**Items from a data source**
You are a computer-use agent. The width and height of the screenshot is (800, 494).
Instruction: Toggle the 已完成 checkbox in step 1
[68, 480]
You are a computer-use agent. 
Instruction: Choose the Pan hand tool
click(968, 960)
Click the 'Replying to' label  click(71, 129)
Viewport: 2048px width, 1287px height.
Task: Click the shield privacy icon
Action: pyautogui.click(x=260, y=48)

**The task**
Rewrite all the items above with "Instruction" renamed to "Directive" wherever it appears, and leave everything else unchanged.

**Result below**
You are a computer-use agent. The width and height of the screenshot is (800, 494).
Directive: Toggle the 已完成 checkbox in step 1
[68, 480]
You are a computer-use agent. 
Directive: Choose the Pan hand tool
click(968, 960)
Click the 'Replying to' label  click(71, 129)
Viewport: 2048px width, 1287px height.
Task: Click the shield privacy icon
Action: pyautogui.click(x=260, y=48)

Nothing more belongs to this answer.